• _TUGAS YANG DIMINTA_
1. Jawablah pertanyaan berikut berdasarkan teks tentang FOMO.
(a) Siapa yang pertama kali menerbitkan istilah FOMO?
(b) Pada tahun berapa dan di jurnal apa paper tim tersebut diterbitkan?
(c) Menurut perspektif psikologi perkembangan, mengapa FOMO pada generasi Y dan X dianggap wajar?
2. Sebutkan semua generasi yang disebut namanya dalam teks tentang FOMO sebagai generasi yang terjangkit FOMO.
3. Lanjutkan teks tentang FOMO mulai setelah kalimat terakhirnya.

• _KUTIPAN_
Tepatnya, seseorang yang mengalami perilaku ini tidak ingin terlewatkan apapun dari kefanaannya, apa yang disebut dengan Fear of Missing Out atau FOMO.
Istilah ini pertama kali diterbitkan oleh seorang peneliti dan doktor bidang psikologi dari Oxford University, Andrew K. Przybylski.
Papernya yang ditulis bersama anggota timnya berjudul motivational, emotional, and behavioral corrlates of fear of missing out yang diterbitkan tahun 2013 pada jurnal Computers in Human Behavior menghasilkan kesimpulan bahwa rasa takut kehilangan atau tertinggal tersebut dialami oleh orang-orang muda.
Namun enam tahun berlalu, fenomena FOMO yang awalnya dialami oleh anak-anak muda kini menular ke generai-generasi sebelumnya.
FOMO tidak hanya menjangkiti generasi Z, seperti ditulis David Stillman, juga generasi Y yang mewakili generasi millenial dan menular ke generasi X.
Jika ditinjau dari perspektif psikologi perkembangan menunjukkan hal yang wajar karena generasi Y dan X masuk kategori puber teknologi.

• _BAHAN YANG DISEDIAKAN_
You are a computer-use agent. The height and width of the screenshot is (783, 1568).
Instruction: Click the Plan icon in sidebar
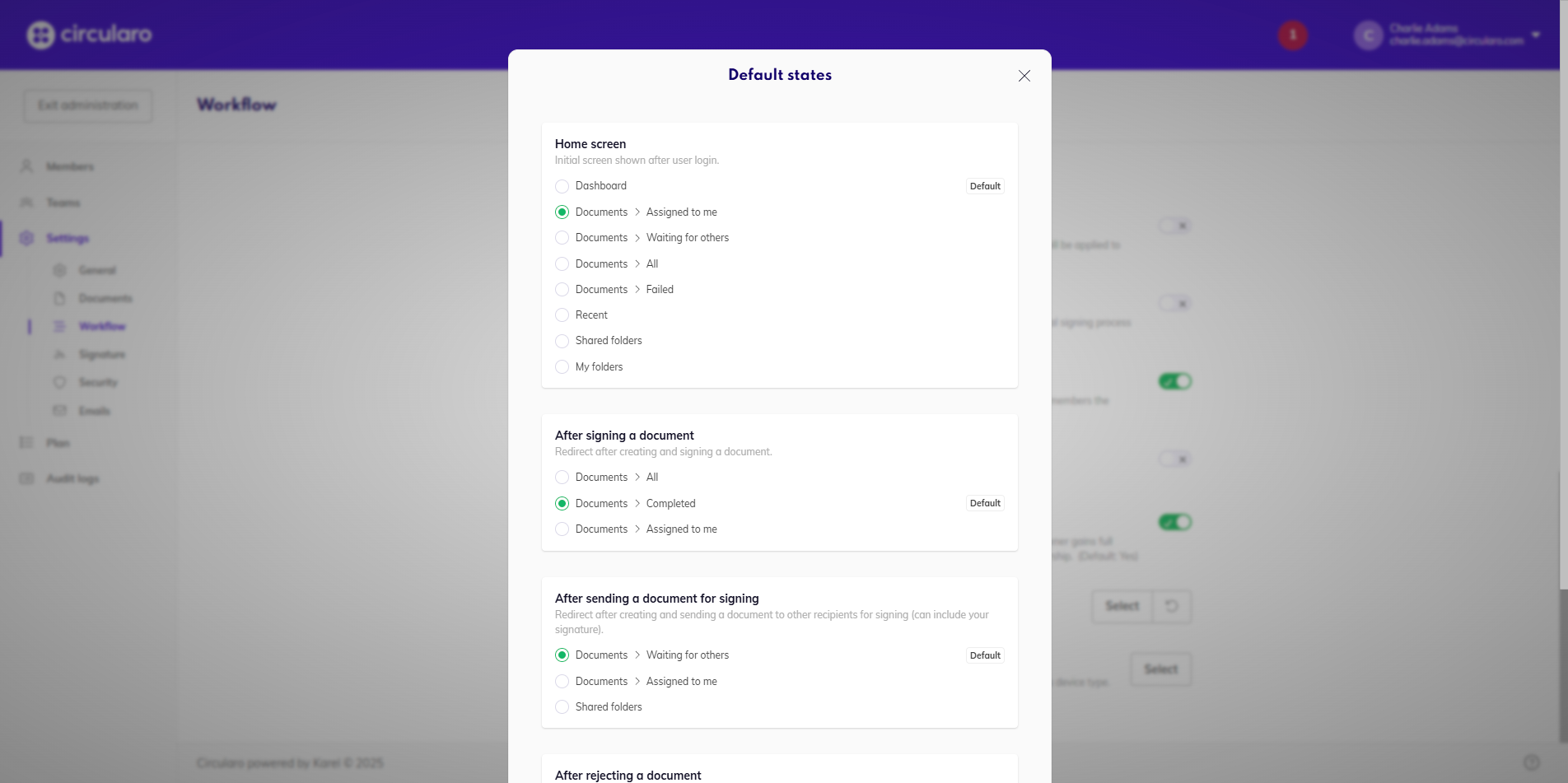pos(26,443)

...

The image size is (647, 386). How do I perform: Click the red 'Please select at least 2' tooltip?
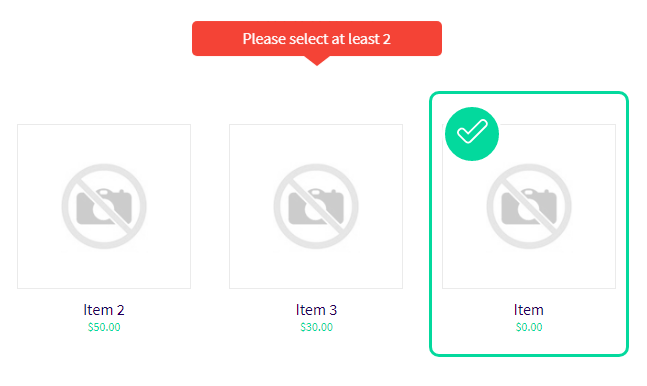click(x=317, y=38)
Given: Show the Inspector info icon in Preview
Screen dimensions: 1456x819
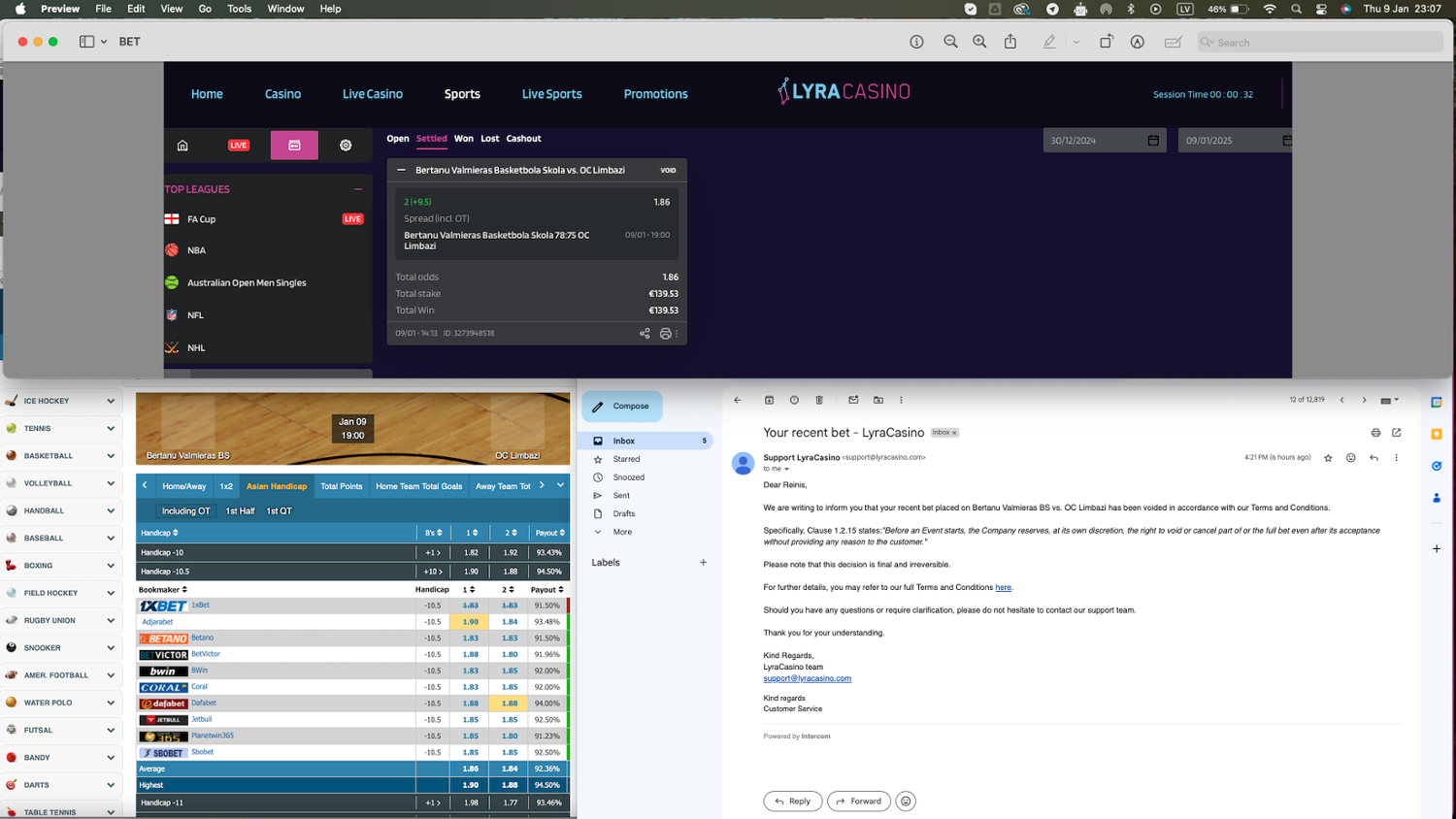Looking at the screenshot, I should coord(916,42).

• _JAWABAN TUGAS_
1.
(a) Andrew K. Przybylski, peneliti dan doktor bidang psikologi dari Oxford University.
(b) Tahun 2013, di jurnal Computers in Human Behavior.
(c) Karena generasi Y dan X masuk kategori puber teknologi.

2. Generasi Z, generasi Y (generasi milenial), dan generasi X.

3.
Hal ini karena kuatnya pengaruh kohesivitas jejaring sosial yang hiperkoneksi. Emosi media sosial menular dan menjalar kemana-mena, tidak pandang bulu apakah dia seorang yang berasal dari generasi X atau babyboomers.
Inilah apa yang diistilahkan oleh seorang profesor sosiologi medis dari Harvard, Nicholas A. Christakis, Ph.D. (2009) sebagai mass psychogenic illnes (MPI), yaitu suatu kecenderungan biologis untuk meniru orang lain dan pada akhirnya kita mengalami keadaan internal yang sama. Pada kondisi ini kita kehilangan kemampuan untuk mengenali diri atau prosopagnosia.
Bersambut dengan penelitian Andrew K. Przybylski, Christakis memaknainya sebagai gejala kegelisahan diri, hanya saja FOMO lebih mengarah kepada kegelisahan diri dalam konteks sosial (social-anxiety).
Itulah sifat pisau bermata dua dari media sosial, pada satu sisi memberikan manfaat ganda secara positif, tapi pada sisi lain dapat menyebarkan virus negatif sehingga kita sendiri sebagai pengguna, tanpa sadar telah terjangkit penyakit psikologis akut yang diri kita sendiri sulit melakukan diagnosanya secara mandiri.
Musim haji saya jadikan momentum dalam tulisan ini, karena sakralitasnya telah sama-sama tercemar oleh media sosial.
Sama halnya, dengan konteks ruang sakral yang lain. Media sosial telah mengambil alih ruang sakral menjadi profan.
Dengan sifat prosopagnosia-nya, para gadget addict tidak mampu membedakan sakralitas dan profanitas diri tersebut. Sehingga mengancam etika ruang sakral kita sebagai homo religius ataupun sebagai homo socius.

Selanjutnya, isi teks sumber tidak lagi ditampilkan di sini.